WEATHER-LORE:
Popular prognostications regarding the weather. A certain number of these occur in the Talmud (B. B. 147a). If the weather at Shabu'ot is clear, sow wheat. If the smoke of the altar turns to the north on the last days of Tabernacles, there will be much rain in the following year. This was true for Jerusalem; the opposite, for Babylonia. If New-Year's day is warm, the whole year will be warm (comp. Yoma 21b).
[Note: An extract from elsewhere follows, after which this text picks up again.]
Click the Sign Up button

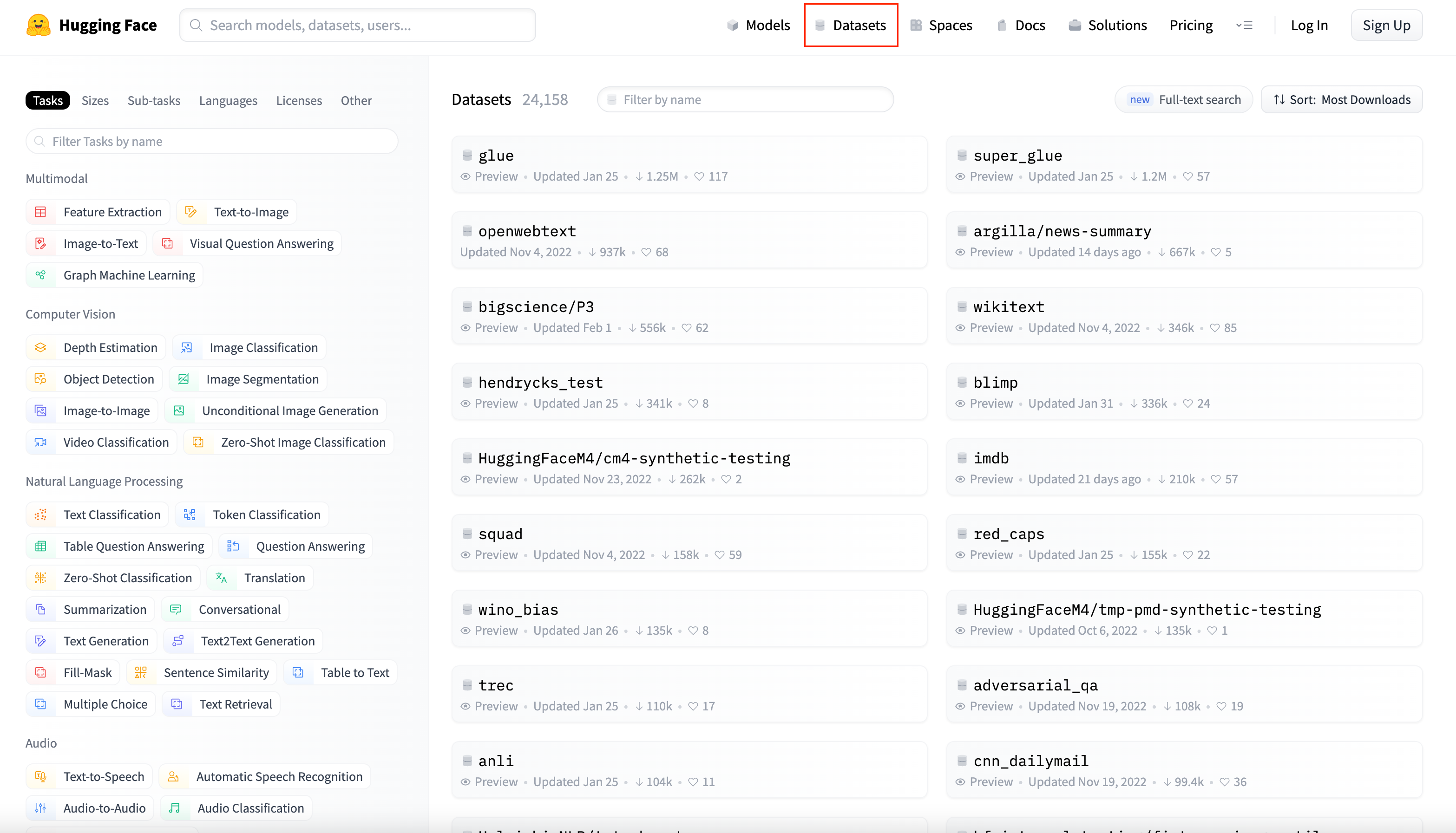coord(1386,25)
Much importance was attributed to the "teḳufot," or changes of seasons. If the teḳufah of Ṭebet falls on a Wednesday or a Saturday, there will be famine. If the teḳufah of Nisan is on a Sunday, there will be war and death and snow. Some of these prognostications of later times were adapted from the Greeks. Thus, if the new moon of Ṭebet fell on a Sunday, it was taken to portend that the winter would be a good one. Moses ha-Darshan declared that if the teḳufah of Ṭebet fell within the first ten days of the month, grain would be dear. This is quoted by Issachar ibn Susan in his " 'Ibbur Shanim" (pp. 123b, 124a, Venice, 1579), which contains other weather-lore. In some weather-signs the position of the planets is taken into account. Thus, if a new moon occurs in the mansion of Mars, the month will be warm and rainy; if in the mansion of Mercury, windy and dusty. If the teḳufah happens when the sun is in the zenith, the year will be a warm one; when Venus is in the ascendancy, a rainy one; etc.
Many of the larger Maḥzorim contain items of this kind; as, for example, the Roman Maḥzor edited by Luzzatto and the Vitry Maḥzor. So, too, in the "Sefer Yeraḥme'el" there is an elaborate treatise on meteorology, containing prognostications based on the occurrence of rain on certain days, or of thunder on such days. Thus, if it rains on the new moon of Nisan, there will be death among the cattle.
- M. Gaster, Jewish Weather-Lore, in Jew. Chron. Nov. 13, 1891, pp. 7-8.